Mike Dash's book is undoubtedly the most complete account of the "Batavia" incident written thus far. The bibliographical notes he provides comprise a book in itself. For the first time, he examines the culture and background that produced a monster like Cornelisz, digging into ancient town records in Friesland, Amsterdam, and Haarlem. It's riveting to think that Cornelisz may have been acquainted with the infamous bacchanalian painter Torrentius, who was a neighbor of his in Haarlem. Dash tries to make this claim, but he is unable to provide any proof. Similarly, there is no evidence that Cornelisz' behavior was inspired by a radical Anabaptist religious philosophy, although Dash makes a number of such implications early in the book. He contradicts himself at the end when he (more convincingly) argues that Cornelisz was a classic example of a sociopathic personality, who possessed an exaggerated egocentrism while lacking the human emotions of empathy and remorse.
This is an engrossing, albeit disturbing book. I would not recommend it for anyone who's sensitive to graphic and detailed descriptions of ways to exterminate humans. Also, be aware that the "mad heretic" claim under the main title is very misleading. Heresy was a popular word bandied during the days of the Roman Catholic Inquisition, but it has nothing to do with Cornelisz. From the evidence available, his actions don't seem to be informed by any obsessive religious creed. And as far as being "mad," there is no evidence of his being insane under our modern definitions. He was very much in control of himself. Which is the most chilling reality of all.
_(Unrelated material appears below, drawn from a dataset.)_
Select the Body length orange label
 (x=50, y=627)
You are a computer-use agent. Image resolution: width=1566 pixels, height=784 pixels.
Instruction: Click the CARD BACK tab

Rating: Summary: The First Australian Massacre Review: This book concerns a bizarre 1628 shipwreck of a Dutch East India Company ship off Western Australia in a set of reef and islands known as the Houtman's Albrolhos. It both begins there (where the somewhat mediocre captain his a reef) and ends there (when the bodies of the subsequent massacre are discovered in the 1960s). For the men, women and children stuck there, being marooned on a sparsely vegetated island in the Indian Ocean was unfortunate; what turned collective misfortune into tragedy was that the castaways included one Jeronimus Corneliuszoon, a religious extremist and probable psychopath who promptly seized power and governed via his own personal death squads. His murders (over 100) still rank as the worst massacre in European-Australian history, and reading the accounts of the various killings is harrowing. Where Dash excels himself yet further is his successful efforts to trace Jeronimus's roots back to 17th century Holland, where he was an apothecary. Dash explains the strange underworld of rogue Anabaptists (who even the relatively tolerant Dutch had to suppres, so extreme were they) and also relates the tragic story of how Jeronimus's family breakdown led to his being on an East India vessel in the first place. Also astounding is the sheer miracle of the ultimate rescue - for all his failings the captain managed to get from Western Australia to modern day Indonesia in the flimsiest of craft. For sheer endurance alone, this must rival the later Bligh, Wager and Shackleton voyages. History, travel adventure, sex, violence, crime and punishment - all in less than 400 pages.